After school ends, when they find themselves together at Trinity College, Dublin, their dynamic has shifted. It is no longer Connell in the driving seat: he is now the adrift loner and Marianne is the centre of gravity, encircled with friends and admirers. The novel tenderly charts the course of their fluctuating relationship over the next four years.
‘It’s funny the decisions you make because you like someone, he says, and then your whole life is different. I think we’re at that weird age where life can change a lot from small decisions.’
There was that particular kind of millennial angst conveyed through their story, explored in an open way that didn’t feel clichéd. Perhaps this resonated so well because Sally Rooney and I are the same age and her characters were at university the exact same years as I was.

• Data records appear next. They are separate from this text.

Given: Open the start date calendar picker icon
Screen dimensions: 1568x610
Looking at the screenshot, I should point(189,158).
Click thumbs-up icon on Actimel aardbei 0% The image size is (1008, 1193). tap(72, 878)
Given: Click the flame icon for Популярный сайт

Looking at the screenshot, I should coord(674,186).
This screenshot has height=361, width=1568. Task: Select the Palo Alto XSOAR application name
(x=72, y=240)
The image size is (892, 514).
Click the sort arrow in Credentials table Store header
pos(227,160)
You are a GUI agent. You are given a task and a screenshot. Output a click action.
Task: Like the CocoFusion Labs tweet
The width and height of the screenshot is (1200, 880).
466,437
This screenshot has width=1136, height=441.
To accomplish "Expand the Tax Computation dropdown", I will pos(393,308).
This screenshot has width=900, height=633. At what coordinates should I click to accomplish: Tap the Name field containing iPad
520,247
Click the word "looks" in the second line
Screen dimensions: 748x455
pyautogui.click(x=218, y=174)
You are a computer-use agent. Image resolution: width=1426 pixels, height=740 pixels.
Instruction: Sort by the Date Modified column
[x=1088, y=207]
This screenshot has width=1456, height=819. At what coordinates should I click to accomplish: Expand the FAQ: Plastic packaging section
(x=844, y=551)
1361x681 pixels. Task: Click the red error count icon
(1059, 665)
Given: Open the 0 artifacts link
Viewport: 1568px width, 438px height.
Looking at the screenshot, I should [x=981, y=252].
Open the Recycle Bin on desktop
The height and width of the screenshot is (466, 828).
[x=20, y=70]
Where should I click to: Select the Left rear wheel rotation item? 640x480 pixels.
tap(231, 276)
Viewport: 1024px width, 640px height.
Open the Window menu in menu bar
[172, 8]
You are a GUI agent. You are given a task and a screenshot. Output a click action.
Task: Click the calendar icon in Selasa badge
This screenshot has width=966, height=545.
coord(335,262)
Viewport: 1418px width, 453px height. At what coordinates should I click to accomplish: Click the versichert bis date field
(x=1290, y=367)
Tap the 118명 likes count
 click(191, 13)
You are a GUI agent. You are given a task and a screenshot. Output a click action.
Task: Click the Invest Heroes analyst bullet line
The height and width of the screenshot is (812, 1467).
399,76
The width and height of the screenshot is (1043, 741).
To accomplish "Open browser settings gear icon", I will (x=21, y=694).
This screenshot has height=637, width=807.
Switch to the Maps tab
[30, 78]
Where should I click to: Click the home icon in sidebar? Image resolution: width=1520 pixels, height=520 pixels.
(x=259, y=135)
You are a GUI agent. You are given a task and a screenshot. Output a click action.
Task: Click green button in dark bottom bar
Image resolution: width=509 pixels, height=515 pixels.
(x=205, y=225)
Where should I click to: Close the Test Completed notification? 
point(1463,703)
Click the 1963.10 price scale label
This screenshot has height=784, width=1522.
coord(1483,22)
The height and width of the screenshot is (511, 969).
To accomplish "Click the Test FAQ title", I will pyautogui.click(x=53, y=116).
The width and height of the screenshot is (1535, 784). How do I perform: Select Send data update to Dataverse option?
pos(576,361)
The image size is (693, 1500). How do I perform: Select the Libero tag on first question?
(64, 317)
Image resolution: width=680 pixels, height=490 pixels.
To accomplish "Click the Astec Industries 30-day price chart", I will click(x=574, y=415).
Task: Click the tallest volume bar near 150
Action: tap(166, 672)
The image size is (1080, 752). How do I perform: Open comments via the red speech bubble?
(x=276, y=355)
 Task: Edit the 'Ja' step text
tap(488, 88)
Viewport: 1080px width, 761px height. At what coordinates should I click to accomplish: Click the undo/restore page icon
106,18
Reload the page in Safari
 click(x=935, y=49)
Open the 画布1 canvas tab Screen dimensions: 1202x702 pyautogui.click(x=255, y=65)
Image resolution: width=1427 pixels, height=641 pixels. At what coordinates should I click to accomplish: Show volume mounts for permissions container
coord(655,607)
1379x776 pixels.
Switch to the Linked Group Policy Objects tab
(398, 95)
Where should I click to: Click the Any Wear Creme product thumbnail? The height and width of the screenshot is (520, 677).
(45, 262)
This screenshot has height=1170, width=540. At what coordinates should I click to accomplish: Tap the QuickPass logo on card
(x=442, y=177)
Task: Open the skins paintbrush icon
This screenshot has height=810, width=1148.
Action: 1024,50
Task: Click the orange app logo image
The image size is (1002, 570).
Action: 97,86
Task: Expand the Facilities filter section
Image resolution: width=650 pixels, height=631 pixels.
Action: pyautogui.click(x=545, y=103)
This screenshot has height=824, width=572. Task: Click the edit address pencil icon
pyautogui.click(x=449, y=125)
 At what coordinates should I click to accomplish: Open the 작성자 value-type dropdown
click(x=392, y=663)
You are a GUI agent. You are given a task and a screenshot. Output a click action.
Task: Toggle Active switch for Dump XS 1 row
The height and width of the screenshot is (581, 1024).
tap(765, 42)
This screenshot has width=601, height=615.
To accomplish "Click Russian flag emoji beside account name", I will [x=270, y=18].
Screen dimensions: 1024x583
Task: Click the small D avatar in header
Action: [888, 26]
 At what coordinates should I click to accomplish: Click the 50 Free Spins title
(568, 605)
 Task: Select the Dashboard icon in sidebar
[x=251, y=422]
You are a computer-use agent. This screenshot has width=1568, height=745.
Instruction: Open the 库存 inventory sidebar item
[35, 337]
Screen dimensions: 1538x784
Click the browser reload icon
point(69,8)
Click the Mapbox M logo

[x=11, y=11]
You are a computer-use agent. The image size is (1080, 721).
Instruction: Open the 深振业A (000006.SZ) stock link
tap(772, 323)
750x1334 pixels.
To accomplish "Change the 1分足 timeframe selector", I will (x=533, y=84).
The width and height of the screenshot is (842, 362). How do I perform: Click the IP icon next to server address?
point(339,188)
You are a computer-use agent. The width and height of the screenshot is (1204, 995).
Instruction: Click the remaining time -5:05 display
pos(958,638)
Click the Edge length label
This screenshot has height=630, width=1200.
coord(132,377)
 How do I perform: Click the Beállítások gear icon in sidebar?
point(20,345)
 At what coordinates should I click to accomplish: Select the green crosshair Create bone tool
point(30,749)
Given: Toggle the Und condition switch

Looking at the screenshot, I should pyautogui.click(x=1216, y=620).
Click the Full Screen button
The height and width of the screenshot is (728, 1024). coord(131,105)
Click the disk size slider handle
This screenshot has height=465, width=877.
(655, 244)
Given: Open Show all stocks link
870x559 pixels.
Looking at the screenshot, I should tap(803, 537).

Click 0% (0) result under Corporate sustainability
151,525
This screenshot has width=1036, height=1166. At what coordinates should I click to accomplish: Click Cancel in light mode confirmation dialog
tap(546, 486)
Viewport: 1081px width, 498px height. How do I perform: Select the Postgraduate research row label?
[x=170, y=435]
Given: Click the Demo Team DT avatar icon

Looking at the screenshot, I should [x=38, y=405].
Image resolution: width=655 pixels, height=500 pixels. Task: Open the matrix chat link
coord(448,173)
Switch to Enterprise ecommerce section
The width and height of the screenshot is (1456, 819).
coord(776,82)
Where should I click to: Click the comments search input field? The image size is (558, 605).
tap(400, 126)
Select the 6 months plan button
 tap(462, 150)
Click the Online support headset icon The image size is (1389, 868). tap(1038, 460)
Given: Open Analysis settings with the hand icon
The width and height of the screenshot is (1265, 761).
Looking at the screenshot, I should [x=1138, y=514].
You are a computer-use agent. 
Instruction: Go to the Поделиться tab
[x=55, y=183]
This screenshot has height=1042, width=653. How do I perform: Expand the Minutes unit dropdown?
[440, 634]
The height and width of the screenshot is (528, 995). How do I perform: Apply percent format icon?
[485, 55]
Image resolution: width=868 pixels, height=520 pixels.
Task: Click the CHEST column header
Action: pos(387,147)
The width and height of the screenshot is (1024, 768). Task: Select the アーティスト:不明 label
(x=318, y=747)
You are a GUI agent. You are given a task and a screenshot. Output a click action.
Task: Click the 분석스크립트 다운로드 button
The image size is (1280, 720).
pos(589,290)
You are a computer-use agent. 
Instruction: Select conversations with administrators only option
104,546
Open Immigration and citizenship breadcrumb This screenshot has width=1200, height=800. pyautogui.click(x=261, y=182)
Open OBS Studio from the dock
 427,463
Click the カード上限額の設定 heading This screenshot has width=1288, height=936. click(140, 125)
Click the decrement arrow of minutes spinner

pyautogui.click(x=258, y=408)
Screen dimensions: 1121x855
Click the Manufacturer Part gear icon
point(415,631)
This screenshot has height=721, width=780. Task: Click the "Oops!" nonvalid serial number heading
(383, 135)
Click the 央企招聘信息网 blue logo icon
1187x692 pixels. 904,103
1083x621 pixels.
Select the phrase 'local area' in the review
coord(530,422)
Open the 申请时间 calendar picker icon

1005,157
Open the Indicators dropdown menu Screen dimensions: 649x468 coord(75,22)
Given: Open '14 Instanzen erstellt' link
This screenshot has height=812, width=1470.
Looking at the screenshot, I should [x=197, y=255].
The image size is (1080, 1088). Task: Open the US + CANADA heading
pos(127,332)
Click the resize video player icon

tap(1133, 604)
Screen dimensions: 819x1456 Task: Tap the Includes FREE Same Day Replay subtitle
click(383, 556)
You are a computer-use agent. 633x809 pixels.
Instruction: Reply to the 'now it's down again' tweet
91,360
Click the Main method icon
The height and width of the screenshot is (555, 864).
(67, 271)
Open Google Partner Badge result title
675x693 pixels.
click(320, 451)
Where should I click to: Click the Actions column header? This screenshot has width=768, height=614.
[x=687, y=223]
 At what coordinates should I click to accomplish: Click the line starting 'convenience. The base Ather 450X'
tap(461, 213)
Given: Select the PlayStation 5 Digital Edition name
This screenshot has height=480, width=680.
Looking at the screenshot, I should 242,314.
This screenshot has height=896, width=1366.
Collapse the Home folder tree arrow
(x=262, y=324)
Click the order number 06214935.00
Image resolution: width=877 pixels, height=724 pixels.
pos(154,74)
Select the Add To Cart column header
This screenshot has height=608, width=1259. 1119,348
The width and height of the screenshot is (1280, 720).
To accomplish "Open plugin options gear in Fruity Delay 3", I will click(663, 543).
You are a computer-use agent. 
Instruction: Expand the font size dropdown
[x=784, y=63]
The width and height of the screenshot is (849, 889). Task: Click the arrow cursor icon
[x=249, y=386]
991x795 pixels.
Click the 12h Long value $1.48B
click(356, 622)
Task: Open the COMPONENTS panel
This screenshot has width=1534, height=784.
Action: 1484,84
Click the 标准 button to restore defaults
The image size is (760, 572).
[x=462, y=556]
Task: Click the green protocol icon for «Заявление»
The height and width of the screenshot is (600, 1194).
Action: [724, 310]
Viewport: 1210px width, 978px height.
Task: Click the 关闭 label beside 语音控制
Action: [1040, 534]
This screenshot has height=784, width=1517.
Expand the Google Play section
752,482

There are the insufferable fellow students at Trinity, those who, like Marianne’s boyfriend Jamie, manage to be ‘both boring and hostile at the same time’, prone to bouts of pseudo-intellectualism over too many glasses of pinot. But everyone is desperate to find their place and their people over the course of the three years, whilst also worrying about the vast stretch of time that comes ‘after.’ And at the heart of it all are the oscillating dynamics of Marianne and Connell’s relationship, where class, privilege and power come into play as they navigate the new territory of their intimacy.
‘It was culture as class performance, literature fetishised for its ability to take educated people on false emotional journeys, so that they might afterwards feel superior to the uneducated people whose emotional journeys they liked to read about.’
With deftness of touch, Rooney explores the inner workings of our two protagonists, giving the reader a window to everything that goes unsaid, to the missed connections and miscommunications that befall their relationship. Her style is sparse and well-controlled, building a scene through layers of what is both spoken and unspoken, with tiny shifts in the atmosphere subtly and brilliantly evoked.
‘Outside her breath rises in a fine mist and the snow keeps falling, like a ceaseless repetition of the same infinitesimally small mistake.’
It’s an utterly absorbing read, exploring a well-worn trajectory of first love through a fresh new voice. It’s also a novel that takes us to darker places, and doesn’t shy away from talking frankly about mental health, abuse, and recovery. It isn’t all plain sailing by any means, but, as the novel reflects, ‘life offers up these moments of joy despite everything.’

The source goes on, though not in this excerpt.